Para quem nasceu e se criou na roça sabe muito bem que desde criança sempre tem um servicinho para fazer. Na roça se trabalha de segunda a sábado, mas algumas tarefas são de segunda a segunda. Ou algum de vocês já experimentou ficar um dia sem comer, é claro que algumas práticas cristãs sugerem ocasionalmente dias de jejum, mas eu não conheci nenhum porco, vaca, boi, cavalo ou outro animal cristão e adepto desta prática. Logo, folga somente se tem dos trabalhos da lavoura nos dias de chuva, quando não dá para trabalhar na capina, plantio, colheita ou outra tarefa.
Uma prática comum, em dias de chuva, lá em casa, era selecionar o milho no paiol, descascar e debulhar milho para a moagem, afiar as ferramentas ou, a melhor das tarefas em dias de chuva, ir pescar. Tem cada história de pescaria que daria um livro só delas. Até aqui estou descrevendo o que os filhos do Lino faziam na sua infância e juventude. É claro que aprendemos com ele esta rotina, e ele certamente aprendeu com o pai dele, o nono.
Vejamos um exemplo: chove a noite toda, no outro dia a gente não pode carpir, pois a terra está muito molhada, segunda opção “rastolhar” o milho no galpão, Uma atividade divertidíssima: limpa-se dois cantos do galpão e começa a brincadeira. As espigas bonitas, bem fechadas, são atiradas para um dos cantos, elas vão durar mais tempo antes de criar carunchos, serão o milho principal aquele que deve durar até a nova safra, servirão de semente e de reserva. As espigas com palha aberta e os “restolhos” aquelas menores e não bem formadas vão para o outro canto para consumo imediato. O início do trabalho até que é meio chato, mas a medida que o monte de milho a selecionar começa a diminuir entram em cena os cachorros e os gatos – isto mesmo – os cachorros e os gatos, pois sempre tem algum camundongo que se esconde no meio do milho, e a medida que o monte de milho diminui eles vão ficando encantonados e começam a fugir, aí entram os cães e gatos na caçada. É muito divertido, é uma tarefa para dia de chuva.
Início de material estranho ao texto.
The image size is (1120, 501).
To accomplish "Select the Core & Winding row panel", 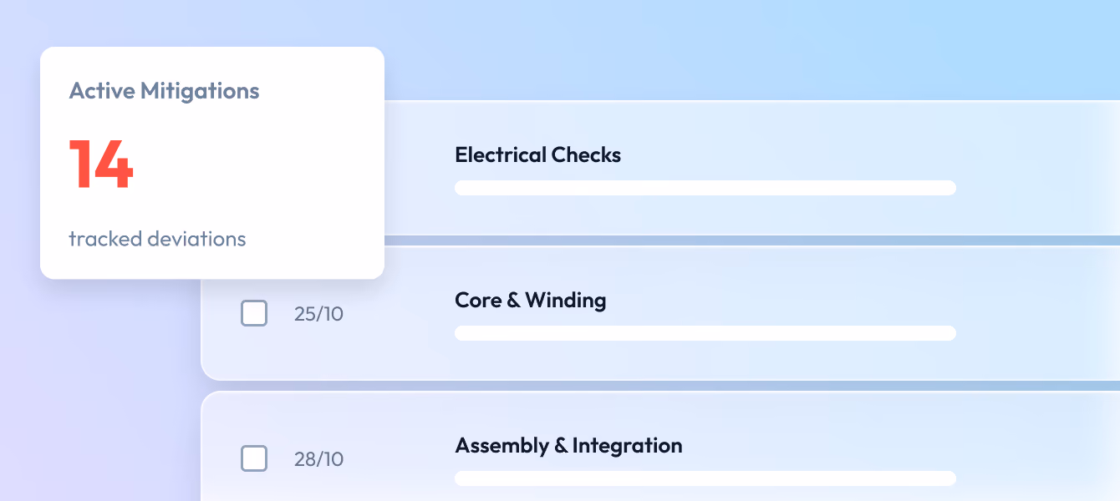I will coord(660,313).
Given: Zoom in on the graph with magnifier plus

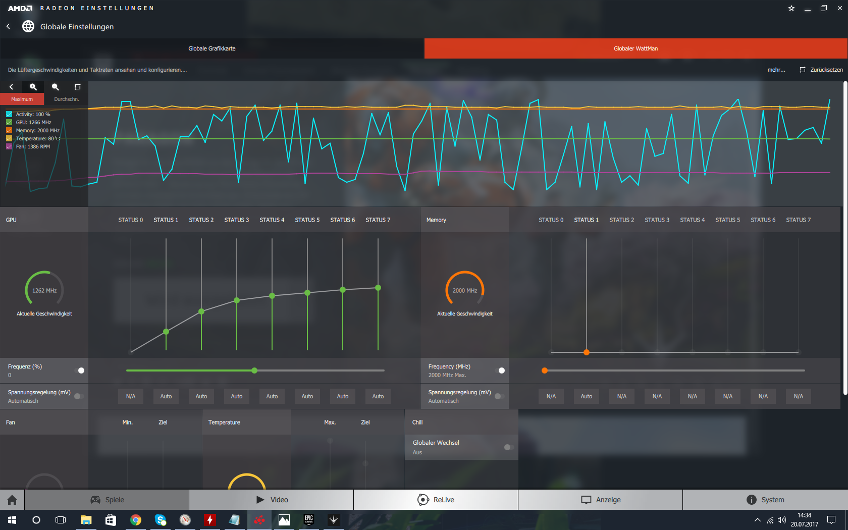Looking at the screenshot, I should [x=33, y=87].
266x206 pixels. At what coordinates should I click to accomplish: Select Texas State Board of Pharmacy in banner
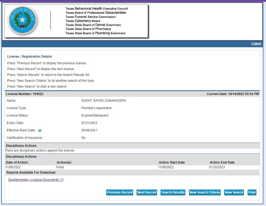[x=88, y=29]
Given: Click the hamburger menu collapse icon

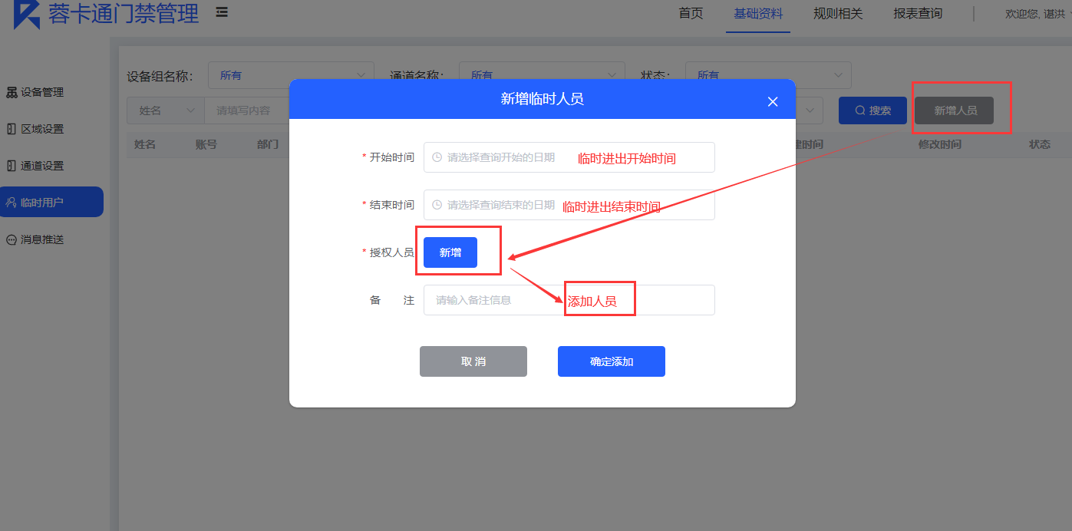Looking at the screenshot, I should [222, 12].
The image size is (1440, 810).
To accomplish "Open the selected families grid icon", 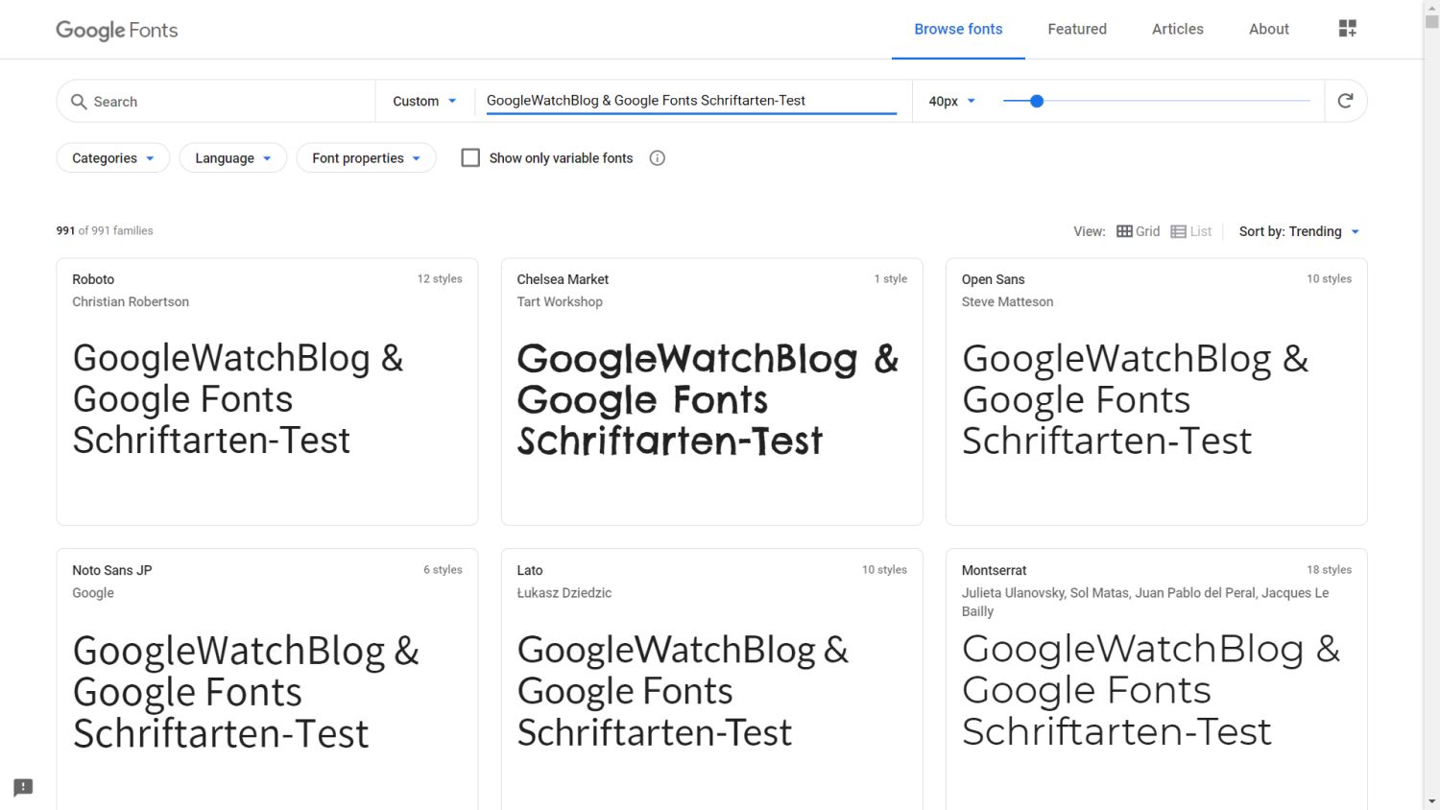I will click(x=1347, y=29).
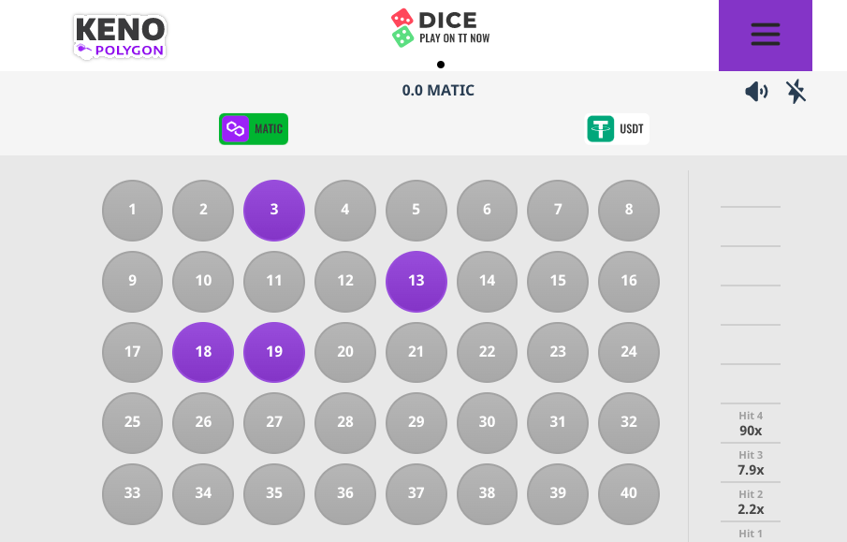This screenshot has height=542, width=847.
Task: Click the Polygon MATIC coin icon
Action: pos(235,129)
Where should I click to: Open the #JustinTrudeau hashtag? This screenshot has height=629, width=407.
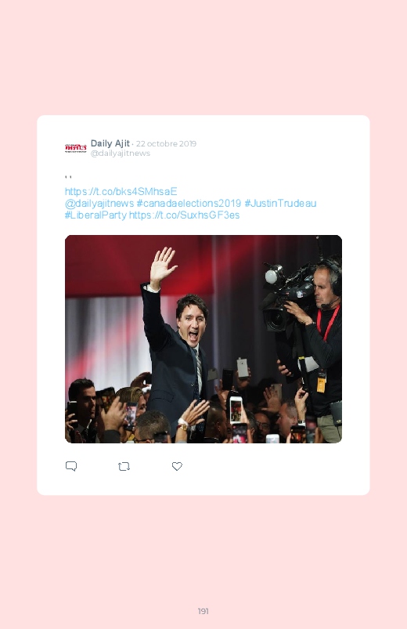point(280,204)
Na nossa história tudo isso já tinha sido feito e continuava a chover, então a opção é ir pescar. Neste caso sempre é agradável a companha de alguns primos: O Orlando, o Eliot, o Qiude Zanon e por aí vai, vizinhos também vale. Uma boa prática é começar perto da usina Franciscana (hoje CELETRO) e ir se deslocando rio abaixo, até perto dos Dalla Nora. Neste trajeto dá pra fazer uma boa pescaria, é claro que às vezes tem alguma melancia nalguma roça perto do rio, ou um milho verde pra assar. E se der sede, bah! A água do rio está suja devido à chuva então a saída é procurar alguma fonte nos barrancos e tomar a água com um canudinho de taquara. O canudinho de taquara é de grande utilidade, pois permite que se beba água de um lugar quase inacessível de outra forma, como faziam os bois do Lino nos campos de Palmeira onde as fontes d’água são profundas.
Outra utilidade do canudinho é tomar “graspa” do “garrafonetto” do Toni pela fresta na parede do galpãozinho. Só que às vezes o canudinho (cannutcho) caia dentro do garrafão, mas isto não era problema, pois tinha bastante taquara por perto e a gurizada sempre levava consigo alguma ferramenta de corte como canivete ou “brítola”. Pronto agora já sabemos como a “graspa” do Toni foi transformada em “cannutchi”.
Restolhar – Separar as espigas pequenas e abertas do milho guardado no paiol.
Brítola – Canivete em forma de foice muito comum entre os descendentes de italianos.